● **Task material**
--- start ---

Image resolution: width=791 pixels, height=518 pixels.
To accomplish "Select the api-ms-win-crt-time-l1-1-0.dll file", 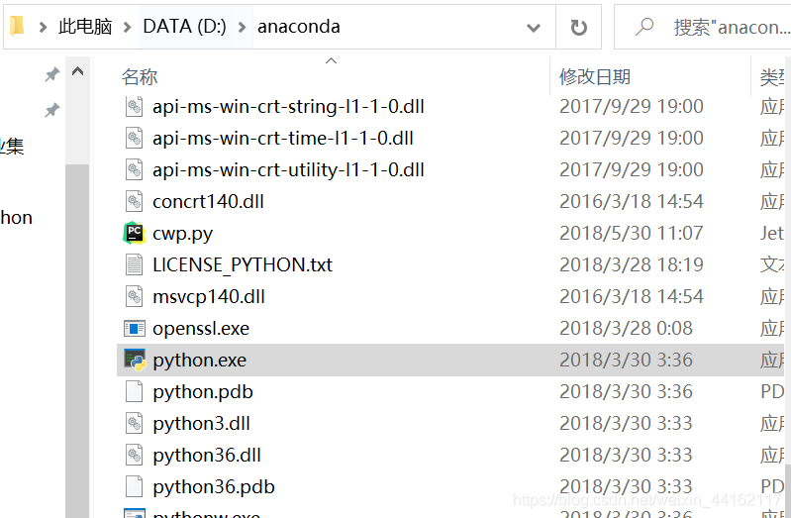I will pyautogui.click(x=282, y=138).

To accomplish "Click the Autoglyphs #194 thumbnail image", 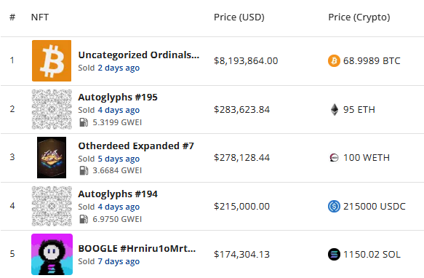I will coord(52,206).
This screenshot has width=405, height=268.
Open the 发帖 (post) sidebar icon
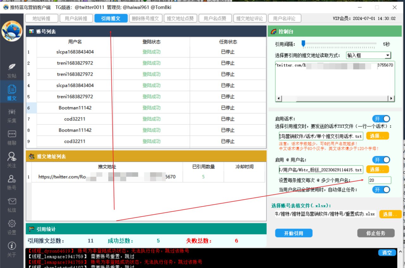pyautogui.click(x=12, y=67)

--- end ---
--- start ---

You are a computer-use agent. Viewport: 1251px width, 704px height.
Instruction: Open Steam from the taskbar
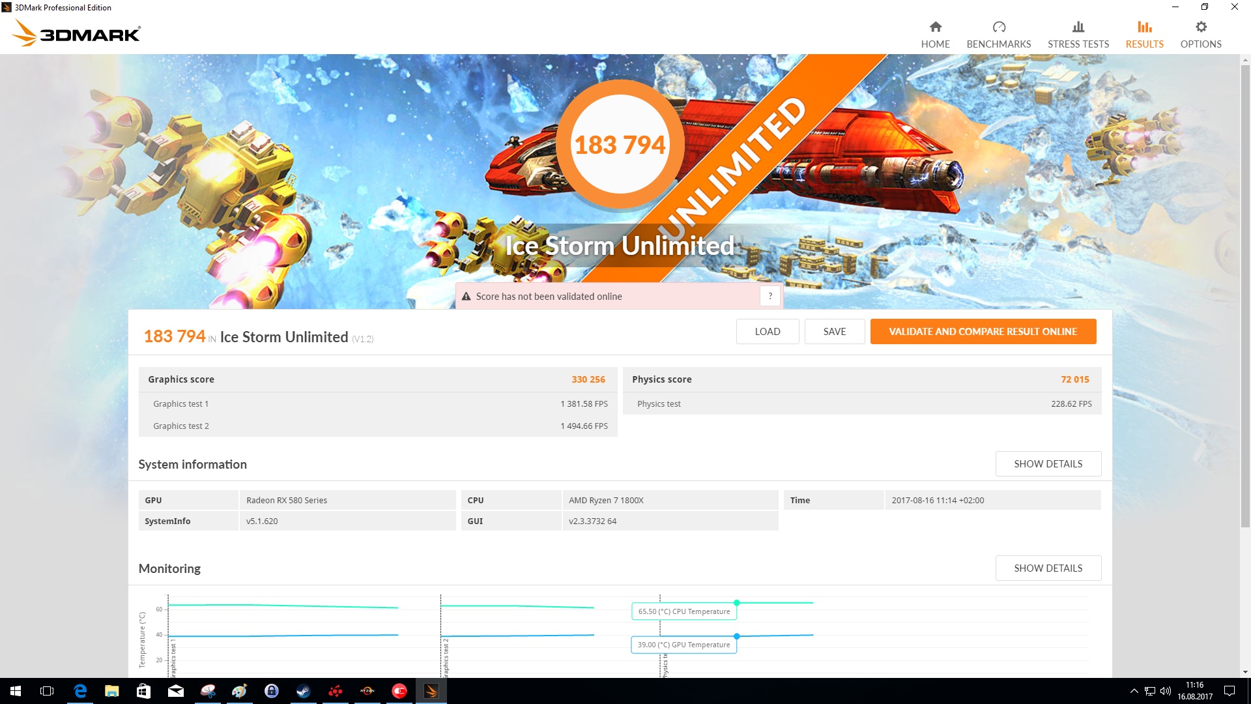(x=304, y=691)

--- end ---
--- start ---

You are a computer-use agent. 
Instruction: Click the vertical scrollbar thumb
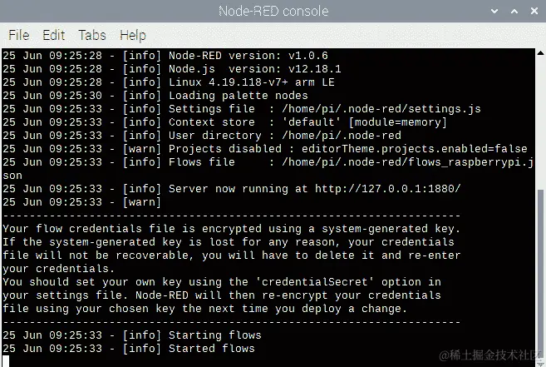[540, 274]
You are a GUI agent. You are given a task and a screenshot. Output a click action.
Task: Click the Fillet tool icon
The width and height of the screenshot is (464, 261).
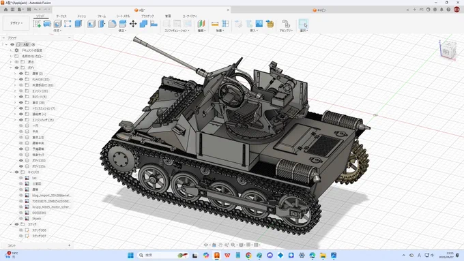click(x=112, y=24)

--- end ---

Please pull out every line of the material above that contains the string "agent". Letter case counts.

You are a computer-use agent. Viewport: 1251px width, 704px height.
You are a computer-use agent. 
You are a GUI agent. You are given a task and a screenshot. Output a click action.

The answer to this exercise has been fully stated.